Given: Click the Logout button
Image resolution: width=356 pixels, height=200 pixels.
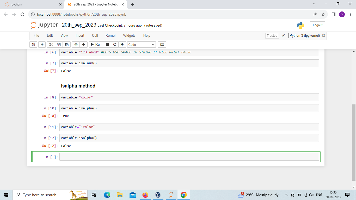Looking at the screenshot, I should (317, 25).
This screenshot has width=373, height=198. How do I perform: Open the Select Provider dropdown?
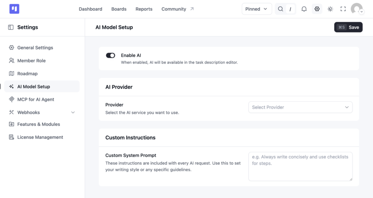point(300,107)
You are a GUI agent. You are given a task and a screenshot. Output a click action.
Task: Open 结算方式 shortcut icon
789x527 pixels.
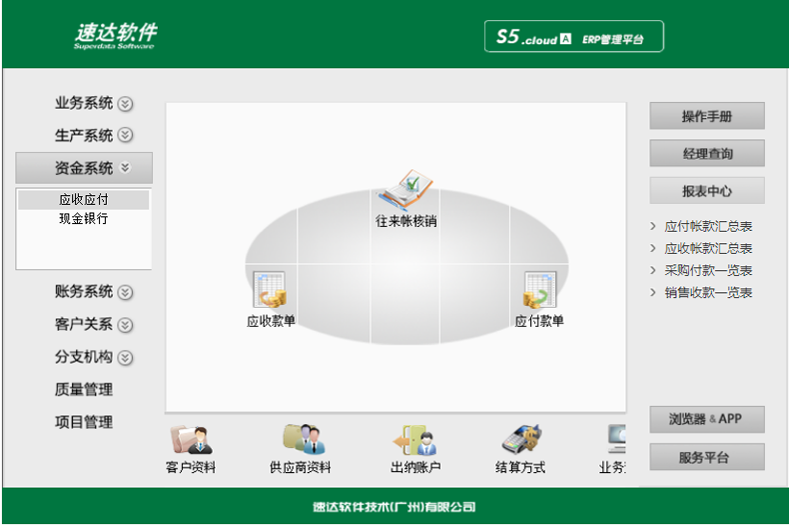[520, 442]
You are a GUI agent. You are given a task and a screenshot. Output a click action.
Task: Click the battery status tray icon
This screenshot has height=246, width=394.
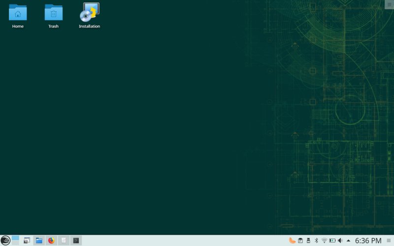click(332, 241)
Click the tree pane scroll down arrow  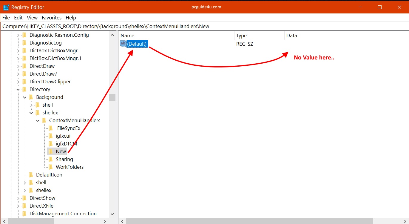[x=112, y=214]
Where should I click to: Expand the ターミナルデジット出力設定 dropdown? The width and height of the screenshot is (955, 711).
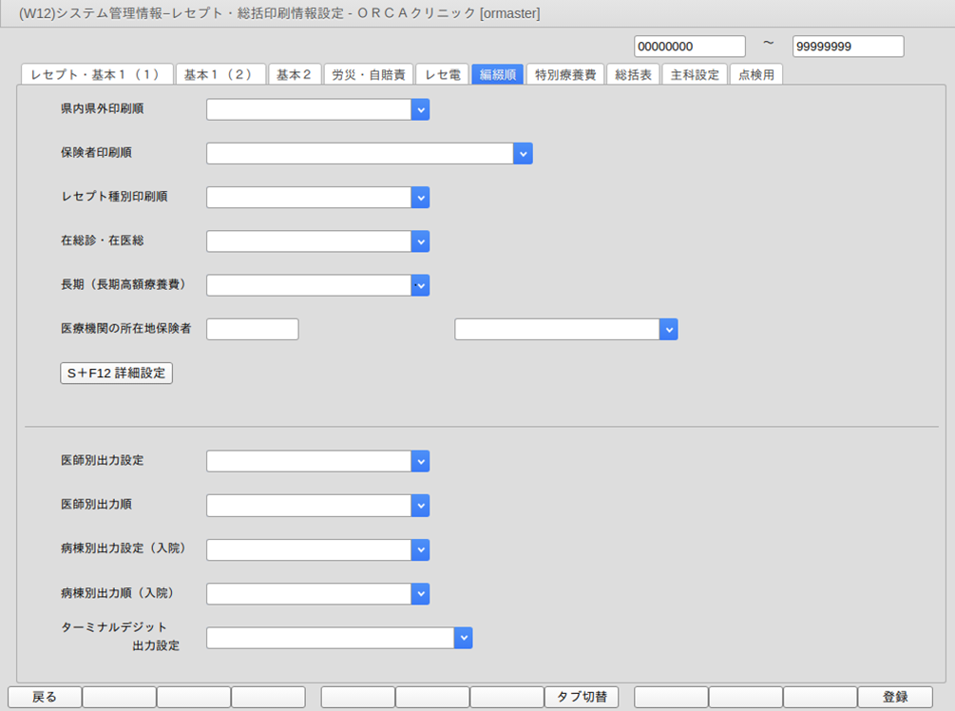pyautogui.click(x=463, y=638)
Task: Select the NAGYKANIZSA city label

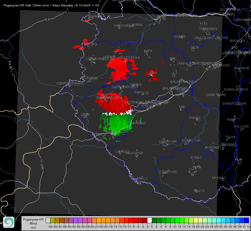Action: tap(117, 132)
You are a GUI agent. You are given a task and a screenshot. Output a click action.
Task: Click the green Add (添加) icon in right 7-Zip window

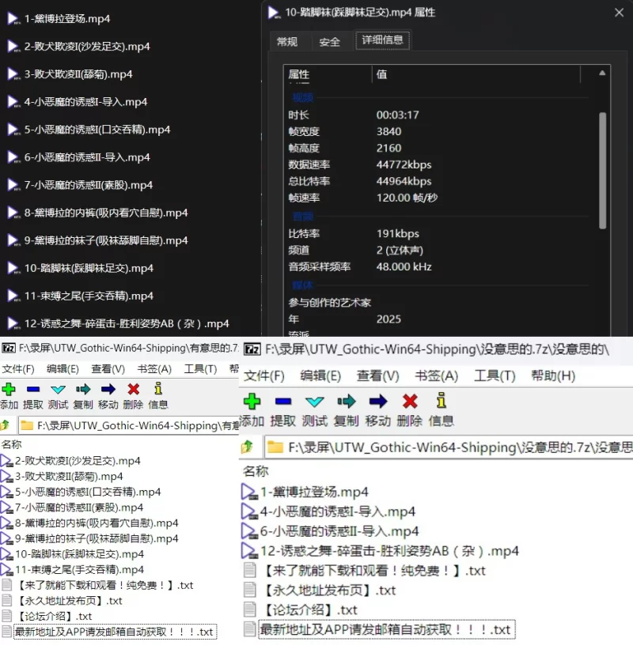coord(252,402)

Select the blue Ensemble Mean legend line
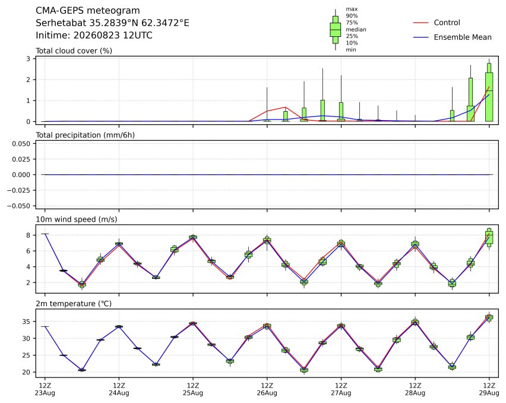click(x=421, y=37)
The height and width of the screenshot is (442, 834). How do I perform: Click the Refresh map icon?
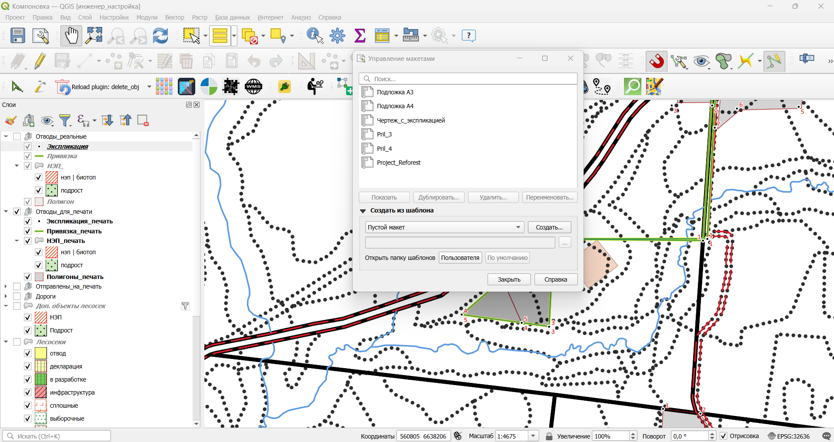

☆ ☆ ☆ ☆ ☆

* Task instructions: Copy exactly the lines from the line containing "Where should I" through the last line of the records above, both included, and leave out any pictures.

* Answer to this task:
Where should I click to: Expand the ターミナルデジット出力設定 dropdown? The width and height of the screenshot is (955, 711).
pyautogui.click(x=463, y=638)
Task: Select the NAGYKANIZSA city label

Action: tap(117, 132)
You are a GUI agent. You are given a task and a screenshot. Output a click action.
Task: Click the green Add (添加) icon in right 7-Zip window

coord(252,402)

Select the blue Ensemble Mean legend line
click(x=421, y=37)
The height and width of the screenshot is (442, 834). How do I perform: Click the Refresh map icon?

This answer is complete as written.